Wenn Festplatten scheitern

Big Data: Neue Perspektiven durch Flash-Speicher?

Laut Experten wird das Datenaufkommen bis 2020 um jährlich mehr als 35 Prozent wachsen. Festplatten werden dieser Steigerung nur bedingt gerecht, Flash-Speicher hingegen könnten neue Perspektiven eröffnen, wie der Anbieter Nimble Storage betont.

Arrays der AF-Seri

Die Arrays der AF-Serie sind mit jeweils 24 SSD-Slots ausgestattet.

„Unser Ziel bei der Entwicklung der Adaptive-Flash-Plattform war es, eine Lösung zu bieten, die dem gesamten Spektrum von Anwendungen und Workloads im Unternehmen gerecht wird“, so Suresh Vasudevan, CEO von Nimble ­Storage. Das 2008 gegründete Unternehmen befindet sich auf Wachstumskurs. Nach eigenen Angaben konnte man mit seinen mehr als 1.000 Mitarbeitern weltweit bereits 7.500 Kunden von der Funktionalität seiner Speicherlösungen überzeugen. In Deutschland betreuen rund 20 Mitarbeiter 200 Kunden, u.a. in der Automobil- und der TK-Industrie.
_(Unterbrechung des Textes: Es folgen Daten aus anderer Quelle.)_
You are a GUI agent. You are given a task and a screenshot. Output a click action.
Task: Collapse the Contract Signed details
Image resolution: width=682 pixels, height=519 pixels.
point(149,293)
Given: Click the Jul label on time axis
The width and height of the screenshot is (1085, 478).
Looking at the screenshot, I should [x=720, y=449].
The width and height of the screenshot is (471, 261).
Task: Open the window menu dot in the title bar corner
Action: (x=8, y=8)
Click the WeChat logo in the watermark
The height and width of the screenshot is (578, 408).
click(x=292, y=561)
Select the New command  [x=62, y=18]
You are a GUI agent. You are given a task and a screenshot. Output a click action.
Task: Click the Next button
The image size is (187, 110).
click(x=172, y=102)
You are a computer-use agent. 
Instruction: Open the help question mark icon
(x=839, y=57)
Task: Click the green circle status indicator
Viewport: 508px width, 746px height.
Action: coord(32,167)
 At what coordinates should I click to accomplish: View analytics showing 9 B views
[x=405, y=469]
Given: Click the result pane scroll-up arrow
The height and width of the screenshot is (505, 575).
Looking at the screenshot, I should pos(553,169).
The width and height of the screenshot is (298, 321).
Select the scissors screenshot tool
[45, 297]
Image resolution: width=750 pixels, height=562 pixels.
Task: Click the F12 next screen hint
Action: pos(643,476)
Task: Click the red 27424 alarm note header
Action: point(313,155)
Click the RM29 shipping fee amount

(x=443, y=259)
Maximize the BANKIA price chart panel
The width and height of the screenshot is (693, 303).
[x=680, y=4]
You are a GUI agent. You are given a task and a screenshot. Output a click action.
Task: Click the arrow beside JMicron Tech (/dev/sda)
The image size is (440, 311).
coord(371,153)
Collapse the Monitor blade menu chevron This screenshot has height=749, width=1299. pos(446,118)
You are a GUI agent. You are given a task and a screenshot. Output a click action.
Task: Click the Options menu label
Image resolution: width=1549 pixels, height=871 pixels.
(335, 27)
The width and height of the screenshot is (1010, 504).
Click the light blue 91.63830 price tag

Ende Februar hat das Unternehmen eine neue Serie von „Predic-tive-All-Flash-Arrays“ vorgestellt. Hierbei wird die Flash-Performance mit Predictive Analytics des Big-Data-Analyse-Tools Infosight kombiniert. Ziel dieser „vorausschauenden“ Analysen ist es, Trends hinsichtlich der Belastung und Auslastung der Speichersysteme zu erkennen, auf eventuelle Wechselwirkungen zu reagieren und sich anbahnende Defekte durch geeignete Maßnahmen zu vermeiden. Als Ergebnis sollen Anwender von hoher Verfügbarkeit (99,9997 Prozent) und Performance sowie einer cloud-ähnlichen Agilität profitieren. Laut Anbieter führen diese Eigenschaften zudem zu einer Senkung der Betriebskosten zwischen 33 und 66 Prozent. Die neue AF-Serie basiert auf Serien-SSDs von Samsung und orientiert sich an Unternehmensanforderungen. Die Lösung stellt das AF9000 All-Flash-Array mit einer Leistung von bis zu 350.000 IOPS bei einer Latenz von unter einer Millisekunde dar. In Scale-out-Vier-Knoten-Cluster-Konfigurationen bietet die Lösung eine Performance von bis zu 1,2 Mio. IOPS und eine effektive Kapazität von mehr als 8 PB.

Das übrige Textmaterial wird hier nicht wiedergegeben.